BIG ROUND, Aug 18, 2008 epson archival print
Roy Staab’s earth-sensitive site-specific installations use locally available materials and result in ephemeral earthworks that eventually devolve back into nature. Since 1979 he has been documenting these works with his own camera, and the photographs have been exhibited in numerous museums and galleries world-wide.
Staab has been invited to create installations internationally in Canada, Denmark, Finland, Italy, Japan, Korea, Taiwan and Brazil. In the U.S. he has built site-specific pieces in Central Park, NYC, at various locations along the Hudson River in NY; Eastern Long Island, NY; Cape Cod, MA; Los Angeles, CA and along the Schuylkill River in Philadelphia PA. His works stand out for their structural and geometric concerns. Set into nature, they provide a rational counter-structure that edifies the viewer. The effect is one of holding a mirror to nature, reminding us of the context within which the artwork resides.??
Originally from the Midwest, Staab has lived in Paris and New York, and now lives in Milwaukee, WI. He has received various awards including a Japan/American Artist Exchange Creative Artist Fellowship, Pollack/Krasner Grant, Gottlieb Foundation Award and the Joan Mitchell Award. Staab was educated at the Layton School of Art, Milwaukee Institute of Technology and the University of Wisconsin in Milwaukee.
Staab’s paintings, drawings and photographs can be found in the collections of the Musée d'art Moderne and Le Fonds National d'art Contemporain in Paris, the Metropolitan Museum of Art in New York, and the Milwaukee Art Museum.
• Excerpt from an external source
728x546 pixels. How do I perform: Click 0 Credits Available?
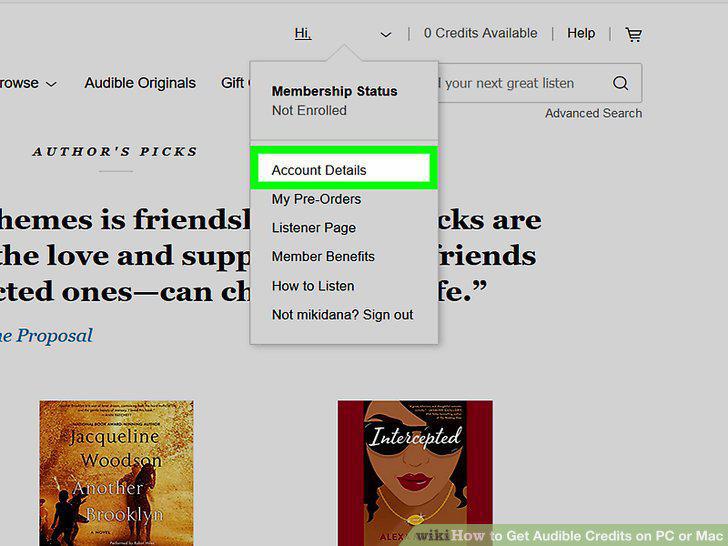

He recently had a traveling retrospective organized by the INOVA Gallery University of Wisconsin-Milwaukee titled Roy Staab: Four Seasons/Four Corners. Other recent exhibitions took place at Art Omi Sculpture Park, Ghent, New York; EarthArt, Royal Botanical Gardens, Hamilton, Ontario, Canada; Marbaek Beach near Esbjerg, Denmark, Energy Center, Guandu International Outdoor Sculpture Festival, Taipei, Taiwan; Invasive Species, Cheng-Long Wetlands International Environmental Art Project, Taiwan; EcoArts Festival, Manayunk, Philadelphia, PA; Eau Claire Currents, University of Wisconsin-Eau Claire, Wisconsin and in 2011 he will participate in an outdoor exhibition, Sculptures Around, Leogang, Austria.

Laying with tree, digital print
Joel Tauber received his MFA in art from Art Center College of Design and his BA in art history and sculpture from Yale University. His work has been shown in solo art exhibitions at a number of locations, including Susanne Vielmetter Los Angeles Projects in LA and Galerie Adamski in Berlin as well as Aachen, Germany. He has been included in numerous group art exhibitions including the 2004 and 2008 California Biennials at the Orange County Museum of Art; "The Gravity in Art" at the De Appel Centre For Contemporary Art in Amsterdam; and "Still Things Fall From the Sky" at the California Museum of Photography. Film Festivals include the Sedona International Film Festival, San Francisco Documentary Festival, and the Downtown Film Festival - Los Angeles, where his movie, “Sick-Amour”, was awarded “Best Green Film.” Tauber won the 2007 Contemporary Collectors of Orange County Fellowship and the 2007-2008 CalArts / Alpert Ucross Residency Prize for Visual Arts. His work has been featured in numerous media outlets, including National Public Radio, Deutsche Welle / Deutschlandfunk radio, NBC local news, the Ovation Network, Swedish Television, ArtReview Magazine, The Design Magazine, ArtWeek, artUS Magazine, The Pasadena Star News, and The Los Angeles Times.